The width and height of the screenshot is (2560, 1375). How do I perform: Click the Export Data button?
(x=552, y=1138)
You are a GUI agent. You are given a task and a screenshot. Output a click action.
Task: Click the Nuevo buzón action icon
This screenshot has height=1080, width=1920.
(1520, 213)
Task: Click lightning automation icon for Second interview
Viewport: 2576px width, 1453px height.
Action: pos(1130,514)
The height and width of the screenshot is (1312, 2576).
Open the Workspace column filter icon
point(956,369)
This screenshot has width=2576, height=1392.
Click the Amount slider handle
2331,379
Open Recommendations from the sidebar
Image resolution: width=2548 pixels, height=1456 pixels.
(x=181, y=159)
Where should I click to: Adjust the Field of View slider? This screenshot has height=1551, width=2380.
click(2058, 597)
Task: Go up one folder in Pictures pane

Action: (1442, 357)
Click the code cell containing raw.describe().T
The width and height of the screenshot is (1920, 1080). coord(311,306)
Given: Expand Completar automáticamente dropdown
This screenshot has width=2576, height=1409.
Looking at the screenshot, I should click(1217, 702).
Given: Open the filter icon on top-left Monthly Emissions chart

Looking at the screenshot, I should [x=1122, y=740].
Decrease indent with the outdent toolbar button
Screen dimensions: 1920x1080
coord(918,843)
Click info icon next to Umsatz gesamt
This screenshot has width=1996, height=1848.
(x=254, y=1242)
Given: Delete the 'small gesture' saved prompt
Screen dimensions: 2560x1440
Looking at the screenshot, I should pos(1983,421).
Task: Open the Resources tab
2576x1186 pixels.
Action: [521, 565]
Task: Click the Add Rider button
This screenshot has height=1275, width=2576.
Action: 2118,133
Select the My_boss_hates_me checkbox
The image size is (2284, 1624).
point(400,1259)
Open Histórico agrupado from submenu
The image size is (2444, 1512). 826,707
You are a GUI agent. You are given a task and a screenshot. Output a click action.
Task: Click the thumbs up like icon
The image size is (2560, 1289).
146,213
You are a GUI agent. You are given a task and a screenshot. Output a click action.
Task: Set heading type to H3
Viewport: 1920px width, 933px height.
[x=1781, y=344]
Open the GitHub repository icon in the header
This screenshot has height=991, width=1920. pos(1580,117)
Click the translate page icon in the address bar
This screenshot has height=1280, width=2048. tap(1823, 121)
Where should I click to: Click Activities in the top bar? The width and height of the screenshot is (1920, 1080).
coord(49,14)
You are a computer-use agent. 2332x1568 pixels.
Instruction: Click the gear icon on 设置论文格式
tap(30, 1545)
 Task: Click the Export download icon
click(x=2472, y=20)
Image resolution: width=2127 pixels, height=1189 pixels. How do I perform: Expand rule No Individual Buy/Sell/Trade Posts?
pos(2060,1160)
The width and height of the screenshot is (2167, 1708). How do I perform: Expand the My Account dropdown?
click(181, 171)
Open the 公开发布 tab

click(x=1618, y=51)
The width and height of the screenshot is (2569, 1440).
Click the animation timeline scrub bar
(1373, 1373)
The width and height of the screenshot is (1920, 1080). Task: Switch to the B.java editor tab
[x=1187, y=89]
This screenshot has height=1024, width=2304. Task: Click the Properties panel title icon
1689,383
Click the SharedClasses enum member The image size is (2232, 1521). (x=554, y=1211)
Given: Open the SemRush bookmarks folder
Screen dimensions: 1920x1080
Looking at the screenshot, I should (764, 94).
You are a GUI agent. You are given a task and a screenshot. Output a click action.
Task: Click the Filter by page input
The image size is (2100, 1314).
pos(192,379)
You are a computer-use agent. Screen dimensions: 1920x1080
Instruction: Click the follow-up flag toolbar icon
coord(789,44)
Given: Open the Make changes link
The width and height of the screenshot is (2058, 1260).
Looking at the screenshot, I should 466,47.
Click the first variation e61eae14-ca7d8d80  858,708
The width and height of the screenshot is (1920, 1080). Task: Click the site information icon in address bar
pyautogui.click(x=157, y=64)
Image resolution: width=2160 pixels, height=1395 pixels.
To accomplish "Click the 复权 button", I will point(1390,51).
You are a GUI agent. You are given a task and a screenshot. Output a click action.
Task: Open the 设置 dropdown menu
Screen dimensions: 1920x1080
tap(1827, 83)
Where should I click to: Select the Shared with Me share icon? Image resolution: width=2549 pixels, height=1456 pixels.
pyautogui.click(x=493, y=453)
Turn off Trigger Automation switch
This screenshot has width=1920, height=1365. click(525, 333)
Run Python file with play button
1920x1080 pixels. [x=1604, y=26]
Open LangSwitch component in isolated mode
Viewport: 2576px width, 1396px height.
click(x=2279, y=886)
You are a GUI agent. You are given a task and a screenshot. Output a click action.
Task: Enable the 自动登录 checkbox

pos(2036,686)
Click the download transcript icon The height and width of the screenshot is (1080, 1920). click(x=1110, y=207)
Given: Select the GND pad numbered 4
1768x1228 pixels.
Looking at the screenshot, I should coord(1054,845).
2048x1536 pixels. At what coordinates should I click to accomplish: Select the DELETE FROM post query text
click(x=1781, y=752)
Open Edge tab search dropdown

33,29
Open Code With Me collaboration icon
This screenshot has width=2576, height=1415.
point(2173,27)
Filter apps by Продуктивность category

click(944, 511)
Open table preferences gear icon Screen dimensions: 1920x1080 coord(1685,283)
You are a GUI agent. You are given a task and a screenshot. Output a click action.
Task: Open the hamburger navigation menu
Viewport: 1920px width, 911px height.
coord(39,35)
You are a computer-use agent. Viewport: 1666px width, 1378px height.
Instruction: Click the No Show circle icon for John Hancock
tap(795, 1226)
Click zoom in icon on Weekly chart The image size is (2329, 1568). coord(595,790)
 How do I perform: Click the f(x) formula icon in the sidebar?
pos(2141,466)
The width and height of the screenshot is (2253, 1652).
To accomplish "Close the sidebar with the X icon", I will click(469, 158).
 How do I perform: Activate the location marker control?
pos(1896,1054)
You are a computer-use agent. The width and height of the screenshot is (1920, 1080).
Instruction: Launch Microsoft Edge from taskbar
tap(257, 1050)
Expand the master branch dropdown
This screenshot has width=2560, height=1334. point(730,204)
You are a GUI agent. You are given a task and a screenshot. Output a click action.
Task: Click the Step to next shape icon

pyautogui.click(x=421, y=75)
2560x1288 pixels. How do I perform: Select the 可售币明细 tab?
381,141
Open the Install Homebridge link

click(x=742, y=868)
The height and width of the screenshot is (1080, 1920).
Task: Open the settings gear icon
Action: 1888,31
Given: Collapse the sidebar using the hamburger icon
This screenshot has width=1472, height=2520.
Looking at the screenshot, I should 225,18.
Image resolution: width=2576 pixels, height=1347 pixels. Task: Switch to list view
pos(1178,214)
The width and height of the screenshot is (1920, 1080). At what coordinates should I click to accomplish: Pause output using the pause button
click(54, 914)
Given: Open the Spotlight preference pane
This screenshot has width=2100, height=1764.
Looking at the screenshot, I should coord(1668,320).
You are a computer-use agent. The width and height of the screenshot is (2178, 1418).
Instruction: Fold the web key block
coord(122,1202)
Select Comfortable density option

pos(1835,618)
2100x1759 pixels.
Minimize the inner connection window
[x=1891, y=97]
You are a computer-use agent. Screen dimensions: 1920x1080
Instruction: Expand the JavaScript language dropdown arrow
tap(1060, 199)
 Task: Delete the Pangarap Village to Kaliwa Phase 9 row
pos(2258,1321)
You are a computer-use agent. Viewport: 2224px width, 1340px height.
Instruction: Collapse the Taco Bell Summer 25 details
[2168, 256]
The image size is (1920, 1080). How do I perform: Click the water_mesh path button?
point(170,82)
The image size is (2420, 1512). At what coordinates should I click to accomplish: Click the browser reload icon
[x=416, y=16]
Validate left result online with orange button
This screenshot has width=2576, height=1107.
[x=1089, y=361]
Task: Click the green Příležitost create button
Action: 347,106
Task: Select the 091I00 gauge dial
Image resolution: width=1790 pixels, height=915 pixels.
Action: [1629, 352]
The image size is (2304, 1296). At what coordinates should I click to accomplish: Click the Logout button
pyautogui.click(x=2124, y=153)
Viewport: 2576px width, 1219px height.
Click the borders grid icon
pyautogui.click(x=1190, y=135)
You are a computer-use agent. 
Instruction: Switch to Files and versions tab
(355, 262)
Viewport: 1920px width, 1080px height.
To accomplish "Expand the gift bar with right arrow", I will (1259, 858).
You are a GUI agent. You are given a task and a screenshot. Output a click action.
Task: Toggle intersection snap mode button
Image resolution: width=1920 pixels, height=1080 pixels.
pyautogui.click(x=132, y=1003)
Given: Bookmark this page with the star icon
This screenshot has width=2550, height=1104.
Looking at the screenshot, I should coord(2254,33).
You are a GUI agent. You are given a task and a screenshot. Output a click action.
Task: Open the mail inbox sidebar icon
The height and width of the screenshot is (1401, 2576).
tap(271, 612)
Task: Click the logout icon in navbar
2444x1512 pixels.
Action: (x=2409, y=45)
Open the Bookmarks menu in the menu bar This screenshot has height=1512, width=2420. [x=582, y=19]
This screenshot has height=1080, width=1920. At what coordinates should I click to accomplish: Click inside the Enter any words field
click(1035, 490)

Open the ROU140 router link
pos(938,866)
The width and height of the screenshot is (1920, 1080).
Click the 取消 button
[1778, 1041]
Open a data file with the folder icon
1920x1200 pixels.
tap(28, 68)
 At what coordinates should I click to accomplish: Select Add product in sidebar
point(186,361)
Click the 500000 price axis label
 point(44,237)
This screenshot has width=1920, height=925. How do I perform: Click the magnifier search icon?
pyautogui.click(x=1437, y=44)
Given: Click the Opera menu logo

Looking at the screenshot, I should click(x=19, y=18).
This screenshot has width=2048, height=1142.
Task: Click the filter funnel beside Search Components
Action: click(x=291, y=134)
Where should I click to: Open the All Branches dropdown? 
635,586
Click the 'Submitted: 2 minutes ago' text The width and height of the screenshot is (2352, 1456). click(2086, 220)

◇ ◇ ◇

Lines that contain "will" are to be copied from the records above.

To accomplish "Click the 复权 button", I will point(1390,51).
To accomplish "Close the sidebar with the X icon", I will click(469, 158).
To accomplish "Expand the gift bar with right arrow", I will (1259, 858).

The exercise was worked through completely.